The Aldrich–Vreeland Act was a United States law passed in response to the Panic of 1907 which established the National Monetary Commission.

On May 27, 1908, the bill passed the House, mostly on a party-line vote of 166–140, with 13 Republicans voting against it and no Democrats voting for it. On May 30, it passed in the Senate with 43 Republicans for the act and five Republicans joining the 17 Democrats against it. President Roosevelt signed the bill that same night.

The act also allowed national banks to start national currency associations in groups of ten or more, with at least $5 million in total capital, to issue emergency currency. The bank notes were to be backed by not only government bonds but also almost any securities the banks were holding. The act proposed that the emergency currency had to go through a process of approval by the officers of the national currency associations before they were distributed by the Comptroller of the Currency.

However, it is possible that because there was a 5 percent tax placed on this emergency currency for the first month it was "outstanding" and a 1 percent increase for the following months it was "outstanding," no bank notes were issued. Another possible explanation that the emergency currency was never issued was that it was unnecessary.

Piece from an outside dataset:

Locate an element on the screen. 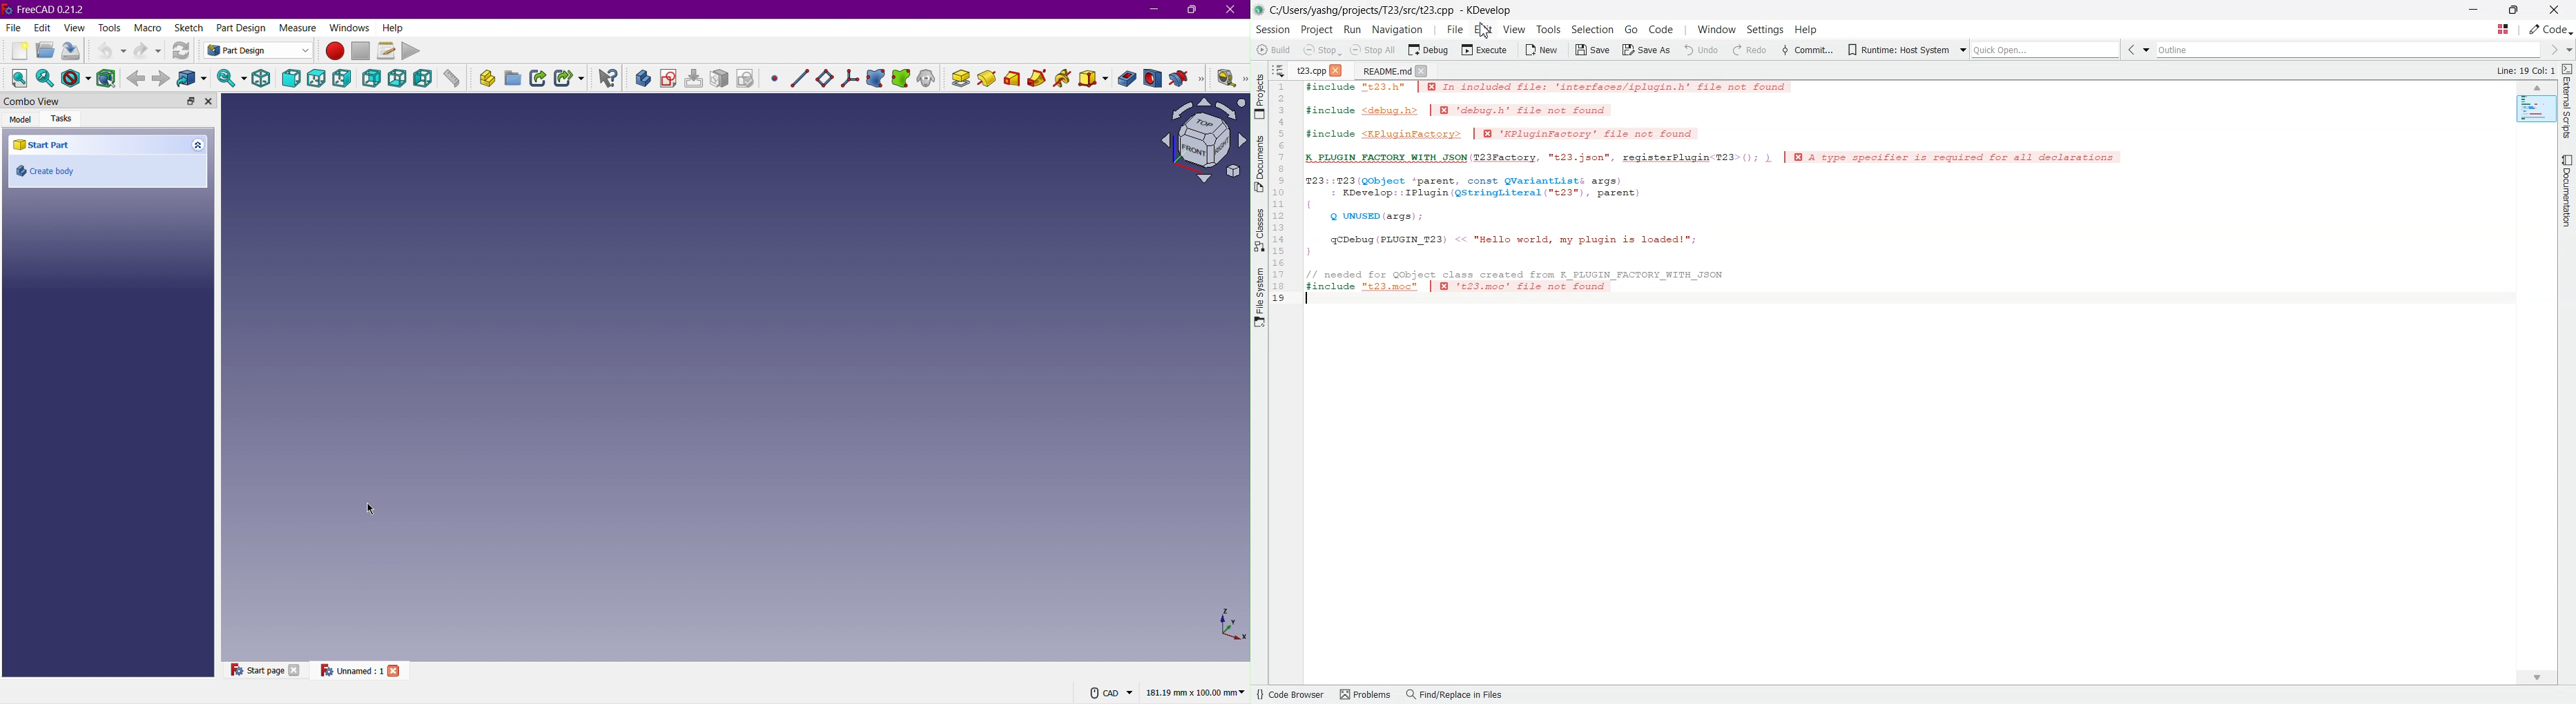 This screenshot has height=728, width=2576. Open is located at coordinates (47, 51).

Congress modified and extended the law in 1914 when British and other foreign creditors demanded immediate payments in gold in amounts that would ordinarily have been carried over and paid through exports of commodities.

Senator Nelson W. Aldrich (R-RI) was largely responsible for the Aldrich-Vreeland Currency Law and became the Chairman of the National Monetary commission. The co-sponsor of the legislation was Representative Edward Vreeland, a Republican from New York.

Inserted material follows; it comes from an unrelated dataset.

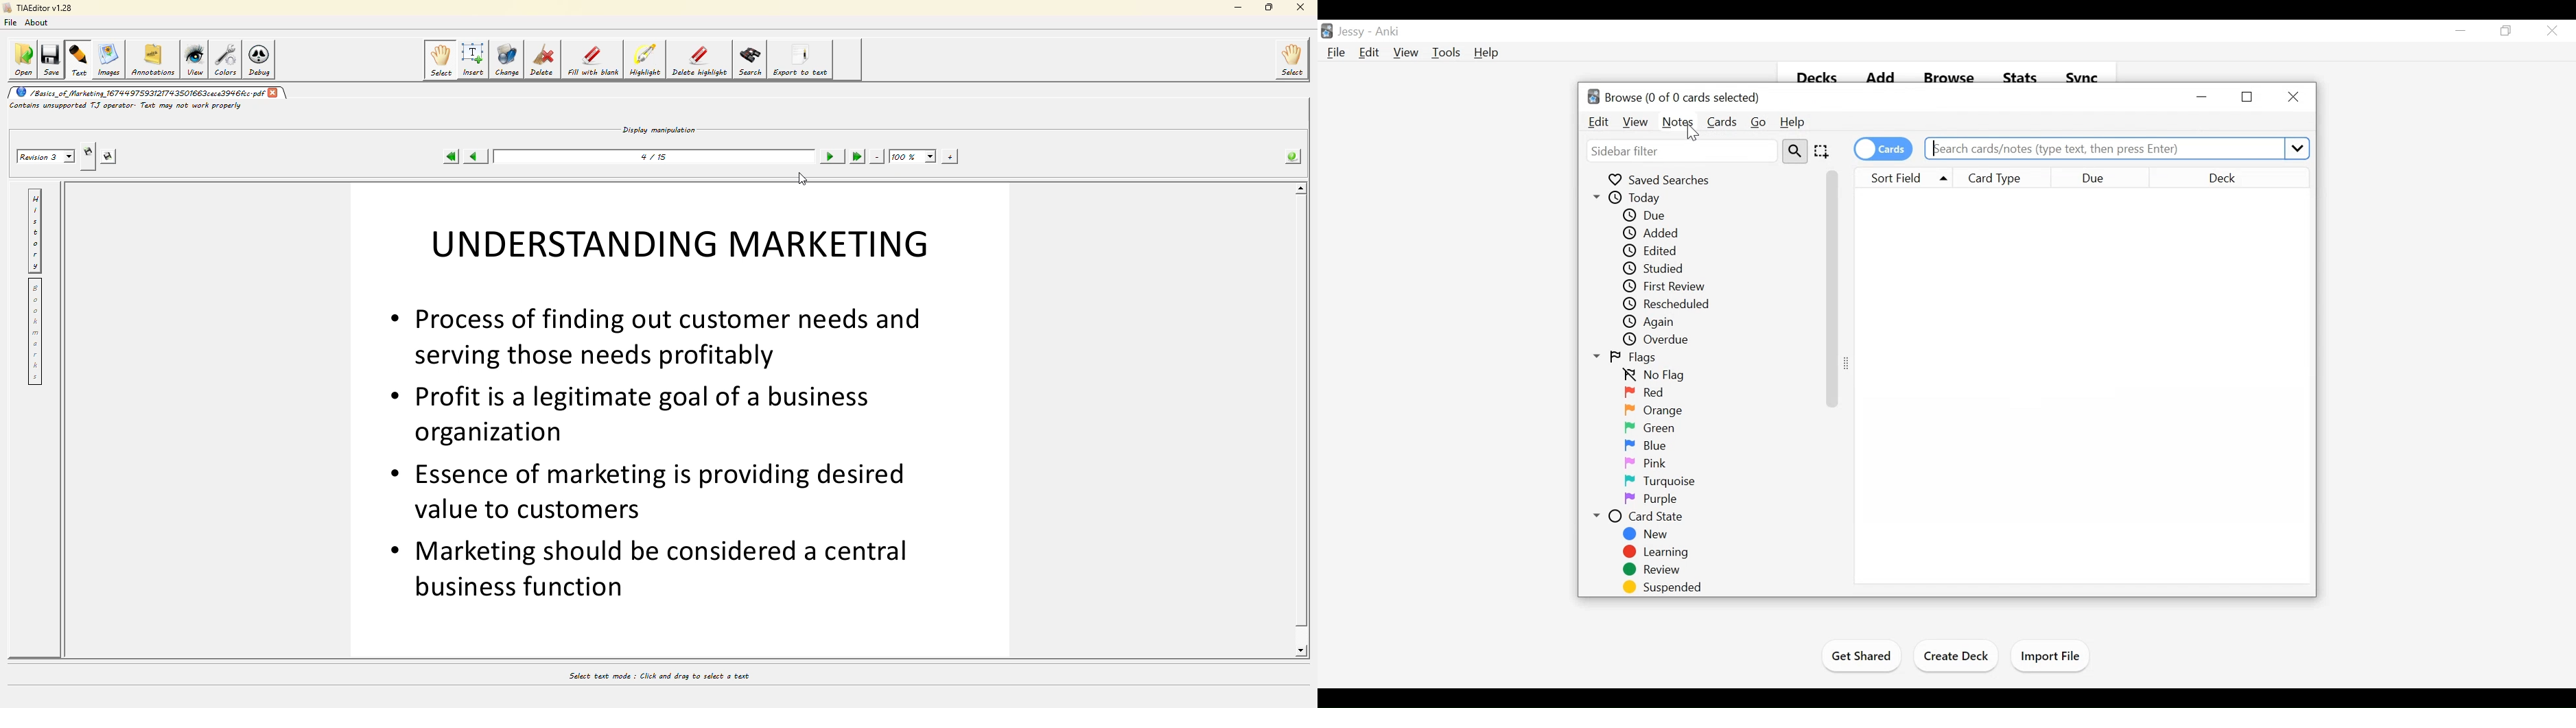 This screenshot has width=2576, height=728. Describe the element at coordinates (1650, 534) in the screenshot. I see `New` at that location.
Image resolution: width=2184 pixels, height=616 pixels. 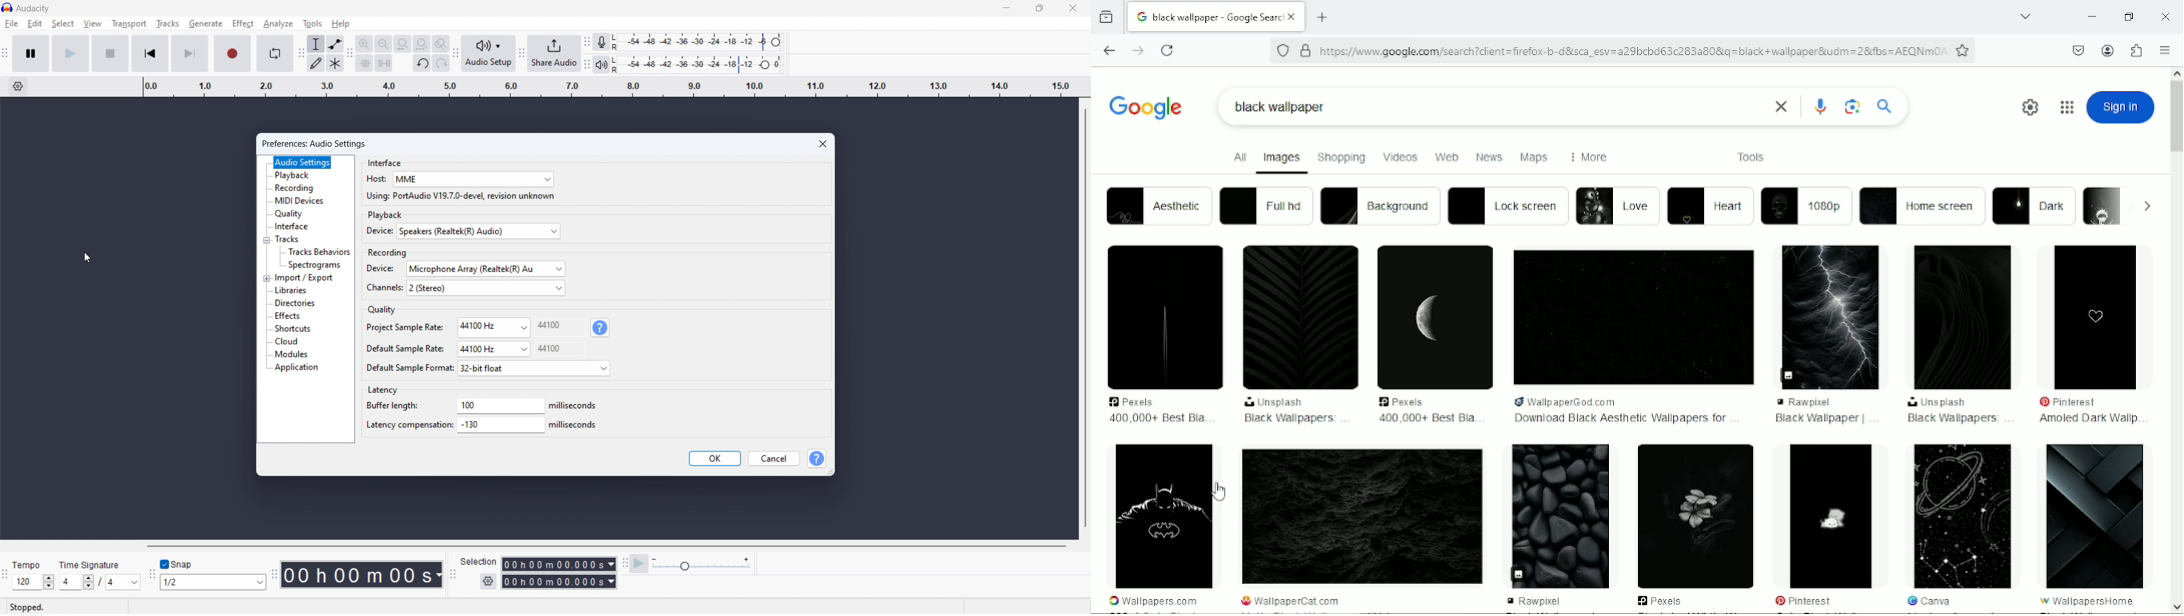 I want to click on | Default Sample Rate:, so click(x=405, y=349).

A usage of the law occurred at the outbreak of World War I in 1914 when the first great financial panic of the 20th century befell the world, necessitating the closure of the New York Stock Exchange. Secretary of the Treasury William Gibbs McAdoo appeared in New York City and assured the public that ample stocks of emergency banknotes had been prepared in accordance with the Aldrich–Vreeland Act and were available for issue to the banks. As of October 23, 1914, $368,616,990 was outstanding.

The Federal Reserve Act of December 23, 1913 took effect in November 1914, when the 12 regional banks opened for business. Ultimately, the emergency currency issued under the Aldrich-Vreeland Act was entirely withdrawn.

Economist J. Laurence Laughlin criticized the legislation, arguing that the authors of the bill have "a lack of expert knowledge in regard to banking."